Very few computer games capture that feeling. The only ones I know (and love with all my heart) are Dwarf Fortress and RimWorld. They let you set almost any goals and make them fun to pursue until the end (usually losing your colony to some catastrophic failure or crazy chain of events).
But I also love the power fantasy of ruling an empire. I want stories about the destiny of millions. I want to explore the unknown, discover wonderful planets in dangerous places and go all-in on them. That's why I love Rogue Trader and Pocket Empires. That's why I love Europa Universalis, Victoria, Stellaris, Civilization. And that's what Uncharted Sectors is about: the crazy sandbox where you write your own story and losing is fun, but at empire scale.
So how to achieve that? The core of Uncharted Sectors is layered, interacting systems. Planets are divided into territories, regions, and provinces. Buildings depend on the culture that builds them and on the materials your construction workers use. You choose the inputs, the workers, and the outputs. Those wooden pyramids in mountainous terrain? You get them by combining culture, materials, and geography in a specific way.
Want a spa-resort province where people eat dolphin cakes? The systems will let you try. You build fisheries that catch the local weird dolphins. You build restaurants that turn them into delicious prepared meals. You ensure these meals sell at a low price. People flock to them and grow to love them for the taste. Your tourist trap quietly turns innocent vacationers into dolphin-cake addicts.

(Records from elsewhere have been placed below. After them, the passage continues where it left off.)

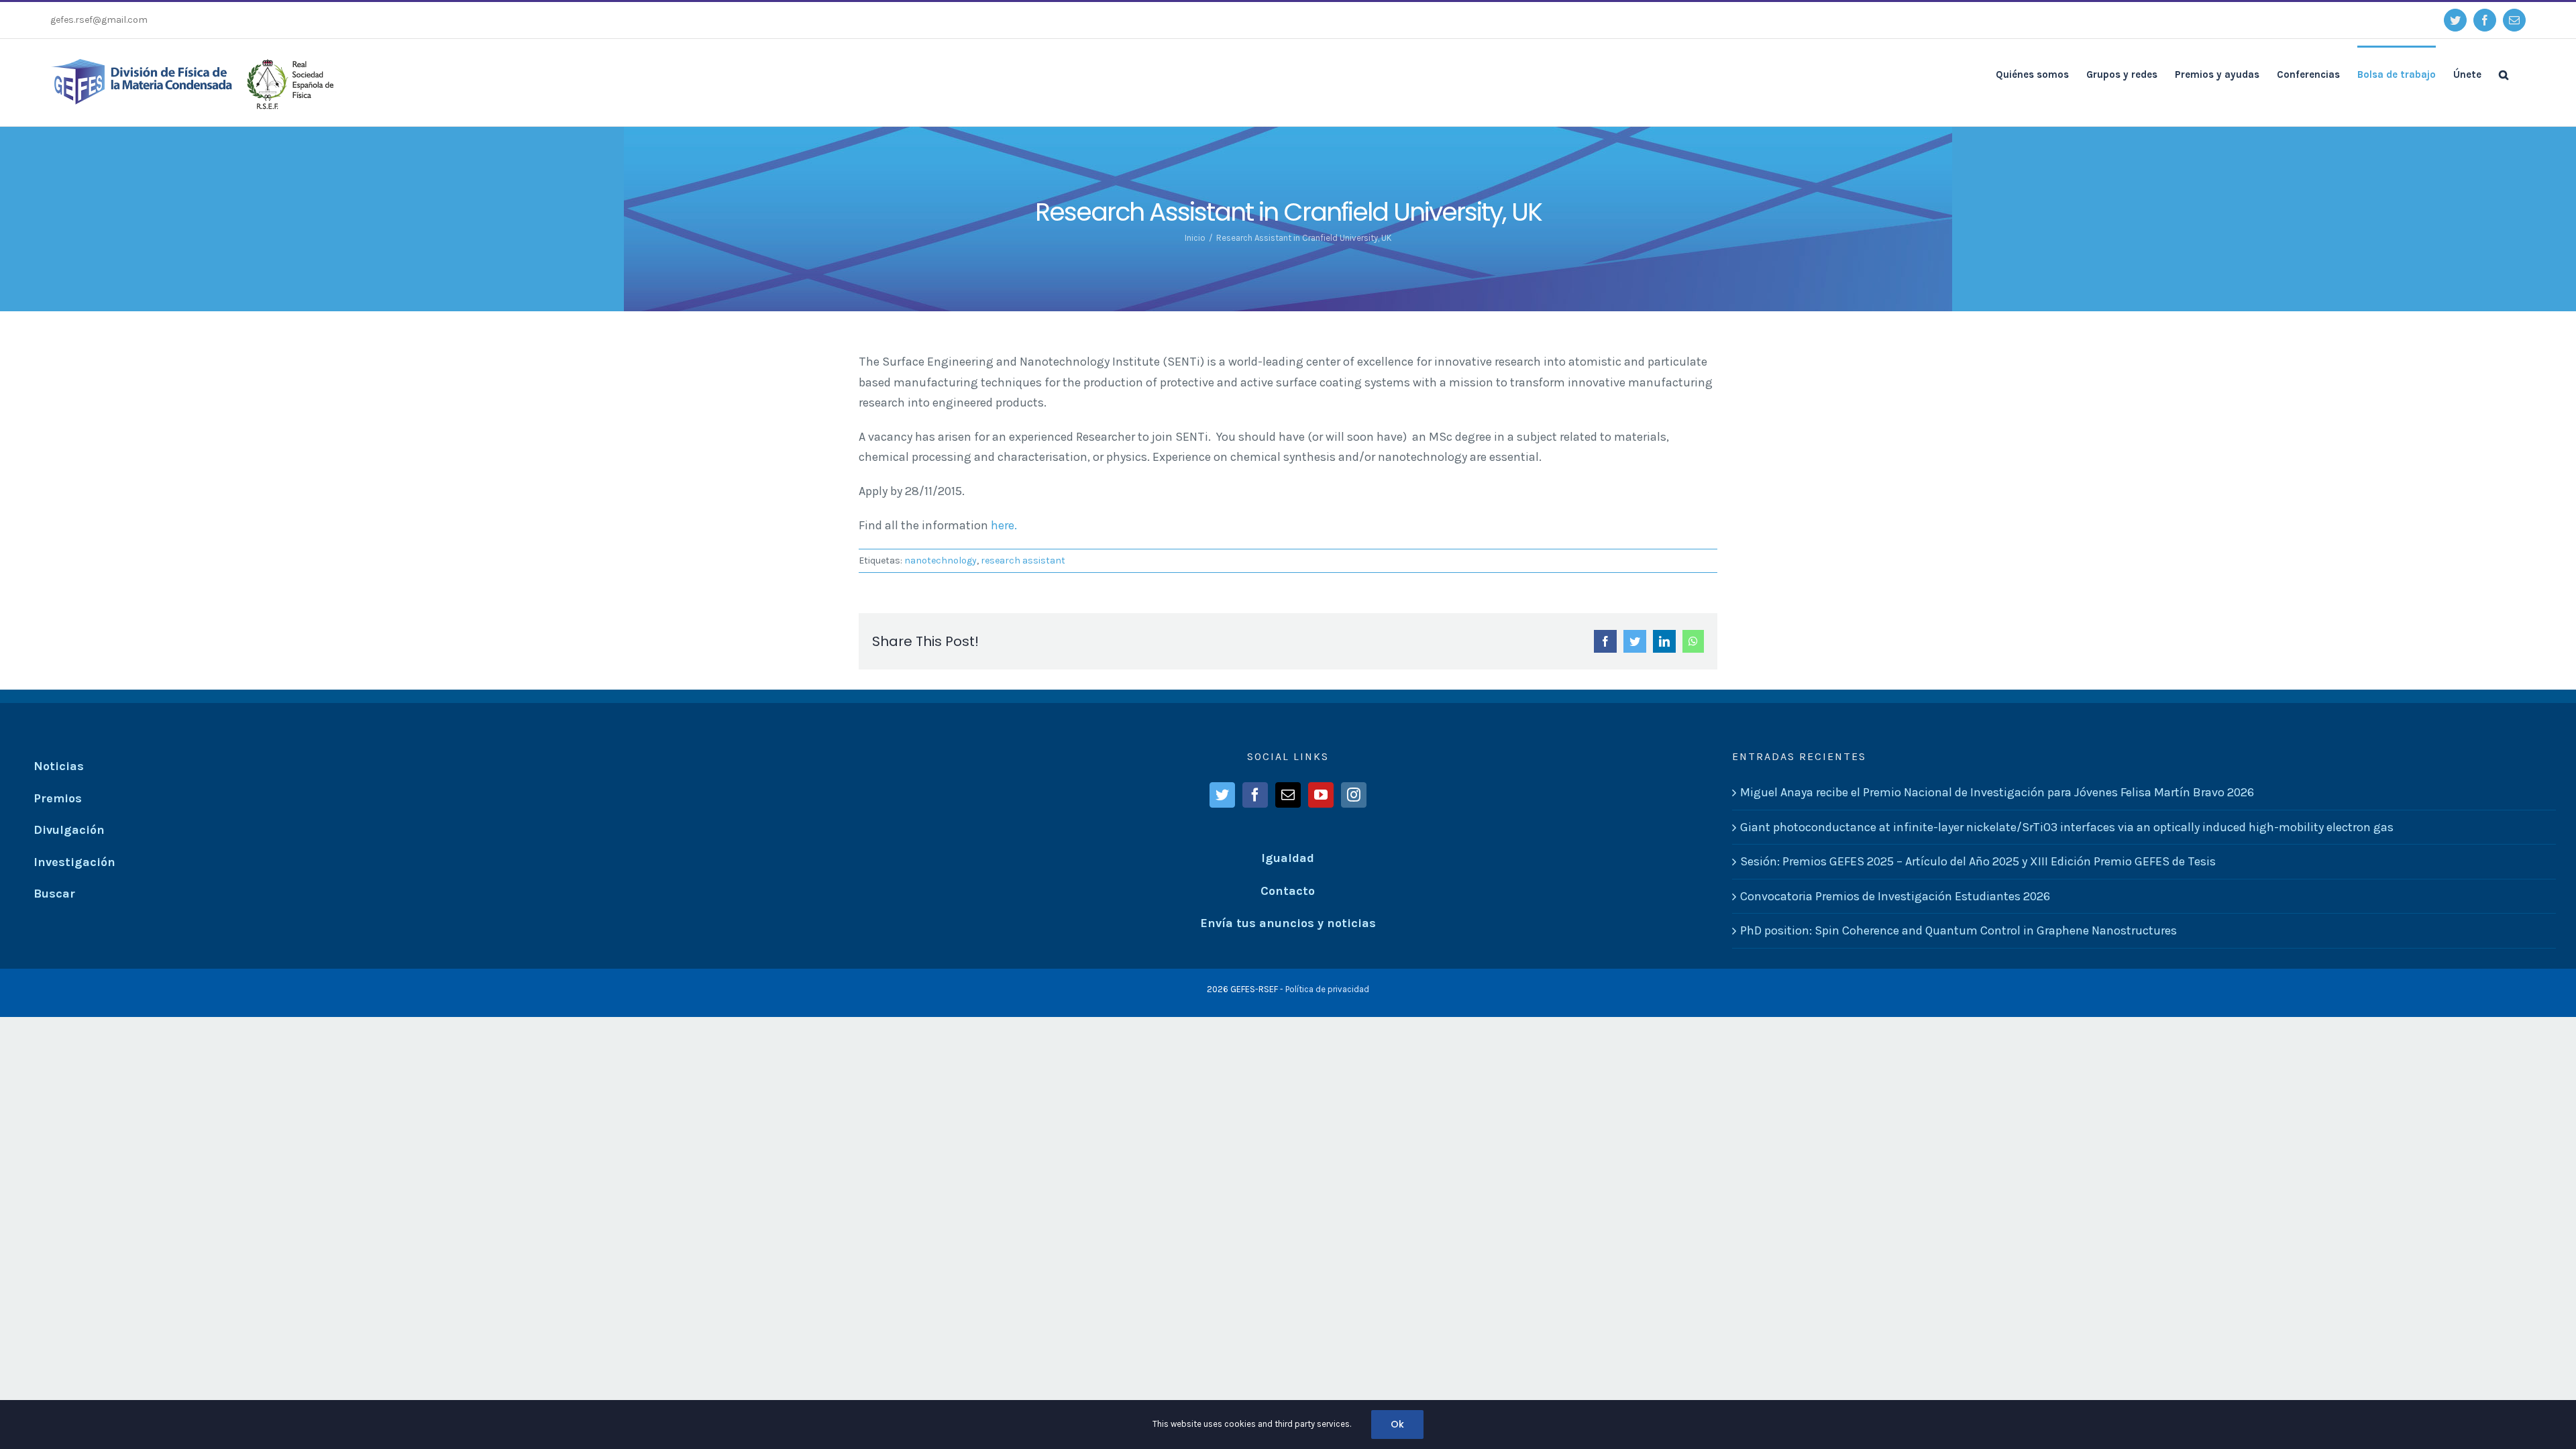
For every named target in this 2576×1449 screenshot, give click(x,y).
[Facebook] (1255, 795)
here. (1004, 525)
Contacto (1287, 890)
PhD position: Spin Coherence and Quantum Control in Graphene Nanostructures (1958, 930)
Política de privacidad (1327, 989)
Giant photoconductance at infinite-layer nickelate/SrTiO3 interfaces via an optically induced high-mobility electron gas (2067, 827)
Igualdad (1287, 858)
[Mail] (1288, 795)
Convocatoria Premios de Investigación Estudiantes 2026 (1895, 896)
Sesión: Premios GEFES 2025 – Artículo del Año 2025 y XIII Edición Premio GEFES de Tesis (1978, 861)
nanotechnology (940, 560)
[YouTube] (1321, 795)
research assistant (1023, 560)
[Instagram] (1353, 795)
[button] (2503, 74)
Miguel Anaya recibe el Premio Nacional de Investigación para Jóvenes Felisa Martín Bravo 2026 (1997, 792)
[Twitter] (1222, 795)
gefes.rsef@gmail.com (99, 19)
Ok (1397, 1424)
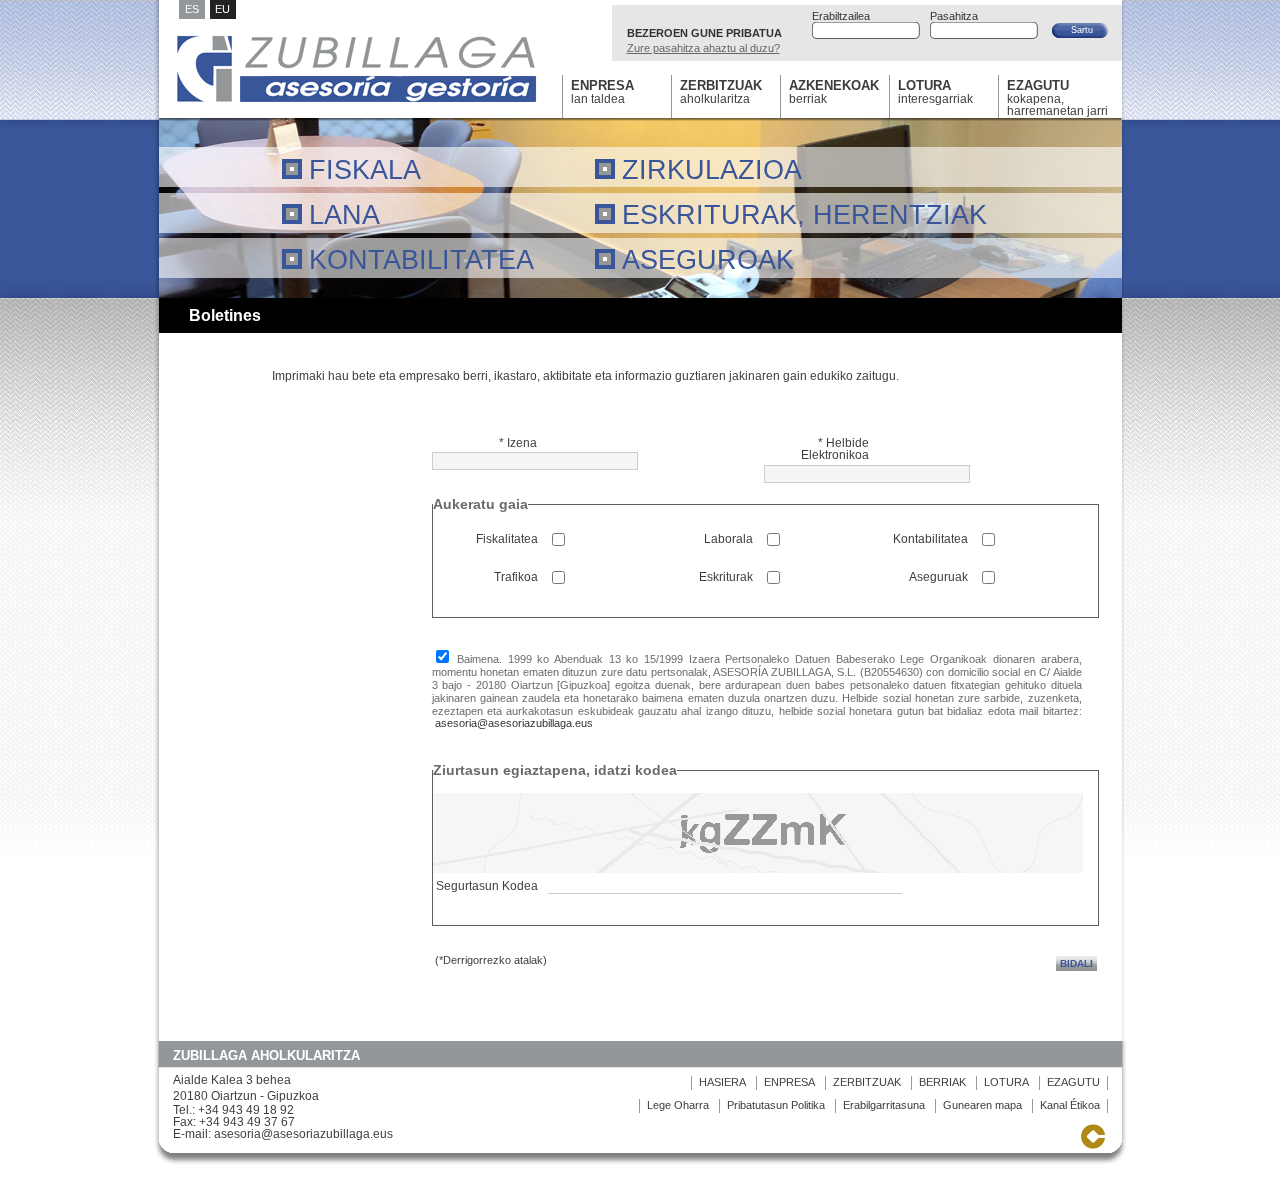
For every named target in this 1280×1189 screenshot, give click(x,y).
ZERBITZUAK (867, 1082)
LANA (344, 214)
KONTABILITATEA (421, 259)
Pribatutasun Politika (777, 1105)
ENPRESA (789, 1082)
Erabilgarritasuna (884, 1105)
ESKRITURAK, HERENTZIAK (804, 214)
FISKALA (365, 169)
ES (192, 9)
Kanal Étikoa (1070, 1105)
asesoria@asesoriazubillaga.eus (514, 723)
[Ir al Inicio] (356, 101)
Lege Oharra (678, 1105)
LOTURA (1006, 1082)
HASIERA (722, 1082)
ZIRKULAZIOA (712, 169)
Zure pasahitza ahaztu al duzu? (703, 48)
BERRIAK (942, 1082)
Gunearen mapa (982, 1105)
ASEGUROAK (708, 259)
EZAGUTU (1073, 1082)
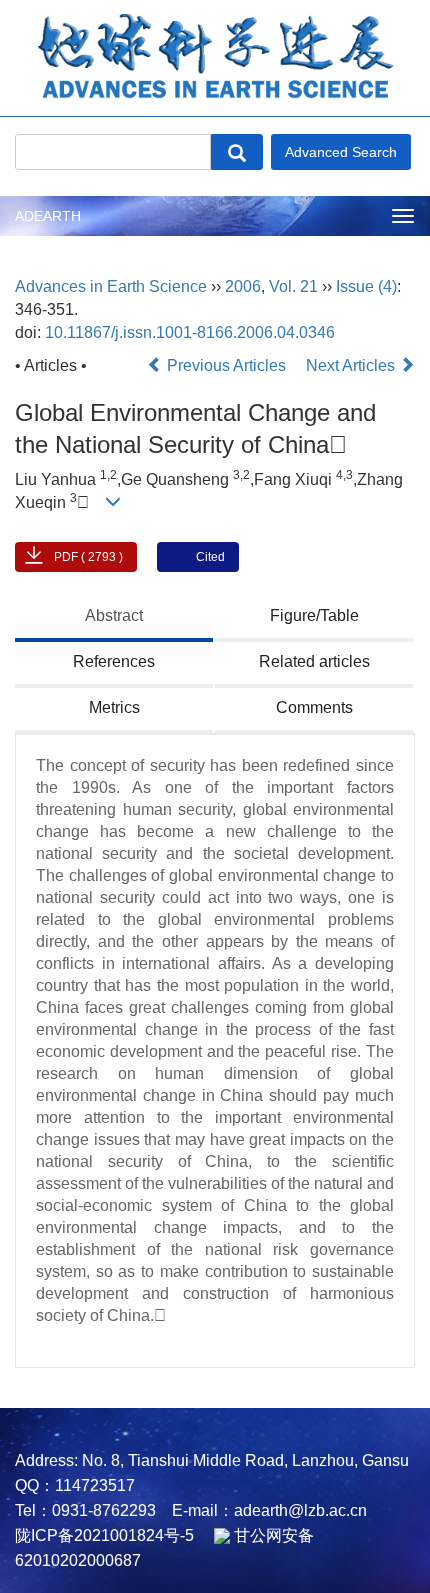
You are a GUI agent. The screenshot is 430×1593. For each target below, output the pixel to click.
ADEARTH (48, 216)
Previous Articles (226, 365)
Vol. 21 (293, 286)
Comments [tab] (314, 707)
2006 (243, 286)
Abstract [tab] (114, 615)
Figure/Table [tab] (314, 615)
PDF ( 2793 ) (88, 557)
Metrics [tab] (114, 707)
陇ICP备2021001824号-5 (104, 1535)
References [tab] (114, 661)
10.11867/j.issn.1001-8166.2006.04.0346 (190, 332)
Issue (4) (366, 286)
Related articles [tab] (314, 661)
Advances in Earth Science (111, 286)
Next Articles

But responsive systems alone aren't enough. The real trick is making the computer notice what you care about and weave plot around it. The storyteller watches for signs of emotional investment. Are you babysitting a specific province? Renaming things? Moving populations? Pushing a particular culture? Then you care about that place. It becomes narratively important, dramatically charged. Story beats begin to revolve around it: you risk losing it, it changes, you fight to keep it or to improve it. That is what a good GM does as well: build plot around what the players are emotionally invested in.
Drama emerges from many sources. Procedurally generated sectors create different starting situations: dangerous FTL making worlds isolated, nearby alien empires, neighbors claiming your lands. Internally, economic management becomes conflict: crop blights, new drugs your pops crave, luxury goods they grow accustomed to that suddenly disappear, migrants whose culture clashes with yours. The systems generate problems; the storyteller notices which hit what you've invested in.
Then there's exploration and wonder. The generator creates genuinely strange situations, with life that has odd quirks. Maybe photosynthesis doesn't work so creatures evolved drum-like organs to harvest seismic energy; maybe the dimensional veil is thin and flora feeds on that energy from outer worlds. You discover giant bulls with addictive meat, potent poisonous plants. These aren't just flavor text. You can build ranch-based economies, craft drugs using those plants as inputs with unique modifiers, use bulls as mine labor. Weirdness becomes raw material for creativity.
But there is a fundamental difference: in tabletop, the GM experiences and co-authors the story. In Uncharted Sectors, the storyteller AI is blind to the story. It just pulls levers based on what it observes. The story exists only in your head. And that's good! Because it means the story is always, genuinely, yours.
You care because your empire is called Númenor. You care because you chose the blue planet instead of the green one, because you decided you wanted that dolphin-cake spa resort. Every naming choice, every aesthetic decision, every weird economic specialisation is an act of authorship. The systems do not create your story; they create the conditions for you to author your own.
Just like in Dwarf Fortress, where different players see that volcano tile differently: some want to build something beautiful surrounded by lava, others want industrial power, others have a crazy goblin-melting idea. The sandbox doesn't care which story you tell. It just makes sure your story has weight.